(Records from a dataset)
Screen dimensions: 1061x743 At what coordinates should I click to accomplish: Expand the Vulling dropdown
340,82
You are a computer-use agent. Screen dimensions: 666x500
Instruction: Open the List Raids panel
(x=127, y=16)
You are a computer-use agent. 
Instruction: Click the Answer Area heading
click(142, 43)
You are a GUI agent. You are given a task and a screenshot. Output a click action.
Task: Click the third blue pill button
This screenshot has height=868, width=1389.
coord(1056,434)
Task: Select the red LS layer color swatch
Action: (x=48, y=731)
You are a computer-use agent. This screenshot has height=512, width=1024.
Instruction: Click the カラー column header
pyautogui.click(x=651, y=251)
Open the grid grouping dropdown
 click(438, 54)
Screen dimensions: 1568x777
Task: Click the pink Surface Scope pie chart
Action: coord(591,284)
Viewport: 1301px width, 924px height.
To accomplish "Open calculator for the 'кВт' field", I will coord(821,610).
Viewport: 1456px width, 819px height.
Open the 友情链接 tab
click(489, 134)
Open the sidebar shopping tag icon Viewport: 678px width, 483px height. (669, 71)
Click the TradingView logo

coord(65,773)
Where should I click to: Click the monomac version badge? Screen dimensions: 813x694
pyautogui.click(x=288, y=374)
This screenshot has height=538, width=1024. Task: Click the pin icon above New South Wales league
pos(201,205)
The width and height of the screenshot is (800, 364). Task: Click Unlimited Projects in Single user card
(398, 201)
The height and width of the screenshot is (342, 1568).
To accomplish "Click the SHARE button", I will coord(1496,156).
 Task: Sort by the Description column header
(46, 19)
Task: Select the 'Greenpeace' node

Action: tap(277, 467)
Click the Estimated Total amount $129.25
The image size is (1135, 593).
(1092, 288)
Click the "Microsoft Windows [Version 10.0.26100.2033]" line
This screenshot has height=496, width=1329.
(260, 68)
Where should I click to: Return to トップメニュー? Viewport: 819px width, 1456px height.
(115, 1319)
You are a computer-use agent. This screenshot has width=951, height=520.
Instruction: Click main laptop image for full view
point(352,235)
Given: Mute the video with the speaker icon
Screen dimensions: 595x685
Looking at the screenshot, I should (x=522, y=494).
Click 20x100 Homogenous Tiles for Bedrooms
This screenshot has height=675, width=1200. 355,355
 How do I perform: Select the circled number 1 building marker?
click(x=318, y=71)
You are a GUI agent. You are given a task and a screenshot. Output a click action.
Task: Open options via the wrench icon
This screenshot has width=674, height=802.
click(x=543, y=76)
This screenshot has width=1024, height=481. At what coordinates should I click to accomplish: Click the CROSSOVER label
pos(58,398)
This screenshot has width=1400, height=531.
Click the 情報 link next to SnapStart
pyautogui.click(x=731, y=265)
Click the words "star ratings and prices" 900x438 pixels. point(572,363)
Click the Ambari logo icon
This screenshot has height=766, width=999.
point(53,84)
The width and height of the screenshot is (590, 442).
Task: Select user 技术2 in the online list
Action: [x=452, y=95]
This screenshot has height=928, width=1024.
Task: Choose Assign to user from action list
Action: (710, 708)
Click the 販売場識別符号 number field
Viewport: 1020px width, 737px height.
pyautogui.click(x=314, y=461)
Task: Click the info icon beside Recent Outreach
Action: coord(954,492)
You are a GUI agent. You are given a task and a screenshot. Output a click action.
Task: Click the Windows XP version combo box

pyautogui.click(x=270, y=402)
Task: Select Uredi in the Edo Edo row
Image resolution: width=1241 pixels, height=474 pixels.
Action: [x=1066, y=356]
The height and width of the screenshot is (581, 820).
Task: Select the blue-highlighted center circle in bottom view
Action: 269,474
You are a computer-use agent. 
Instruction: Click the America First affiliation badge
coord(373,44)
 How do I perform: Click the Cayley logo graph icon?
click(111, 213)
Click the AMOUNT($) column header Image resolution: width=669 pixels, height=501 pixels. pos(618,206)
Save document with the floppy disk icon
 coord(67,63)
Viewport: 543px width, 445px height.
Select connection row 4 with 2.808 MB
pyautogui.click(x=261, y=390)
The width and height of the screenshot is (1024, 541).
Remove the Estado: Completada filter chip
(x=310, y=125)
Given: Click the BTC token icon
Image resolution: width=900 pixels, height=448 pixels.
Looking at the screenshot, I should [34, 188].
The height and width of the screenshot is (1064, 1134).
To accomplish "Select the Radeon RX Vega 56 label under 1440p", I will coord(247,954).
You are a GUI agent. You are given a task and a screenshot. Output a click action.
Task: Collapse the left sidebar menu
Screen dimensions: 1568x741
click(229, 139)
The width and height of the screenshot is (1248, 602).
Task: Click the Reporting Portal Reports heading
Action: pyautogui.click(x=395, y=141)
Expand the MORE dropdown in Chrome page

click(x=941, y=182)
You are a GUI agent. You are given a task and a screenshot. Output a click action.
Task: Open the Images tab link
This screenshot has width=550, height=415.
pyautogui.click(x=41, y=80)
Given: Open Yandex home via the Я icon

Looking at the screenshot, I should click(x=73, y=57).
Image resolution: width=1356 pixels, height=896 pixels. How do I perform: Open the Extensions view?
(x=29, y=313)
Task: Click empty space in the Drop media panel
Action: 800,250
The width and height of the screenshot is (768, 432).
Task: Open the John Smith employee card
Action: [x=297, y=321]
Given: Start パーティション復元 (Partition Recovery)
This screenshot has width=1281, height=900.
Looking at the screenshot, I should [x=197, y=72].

**DIRECTIONS**:
Write down, word for word, the lines above from the one containing "Task: Sort by the Description column header" through the one containing "Given: Mute the video with the speaker icon", both ends included.

**EXERCISE ANSWER**:
 Task: Sort by the Description column header
(46, 19)
Task: Select the 'Greenpeace' node

Action: tap(277, 467)
Click the Estimated Total amount $129.25
The image size is (1135, 593).
(1092, 288)
Click the "Microsoft Windows [Version 10.0.26100.2033]" line
This screenshot has height=496, width=1329.
(260, 68)
Where should I click to: Return to トップメニュー? Viewport: 819px width, 1456px height.
(115, 1319)
You are a computer-use agent. This screenshot has width=951, height=520.
Instruction: Click main laptop image for full view
point(352,235)
Given: Mute the video with the speaker icon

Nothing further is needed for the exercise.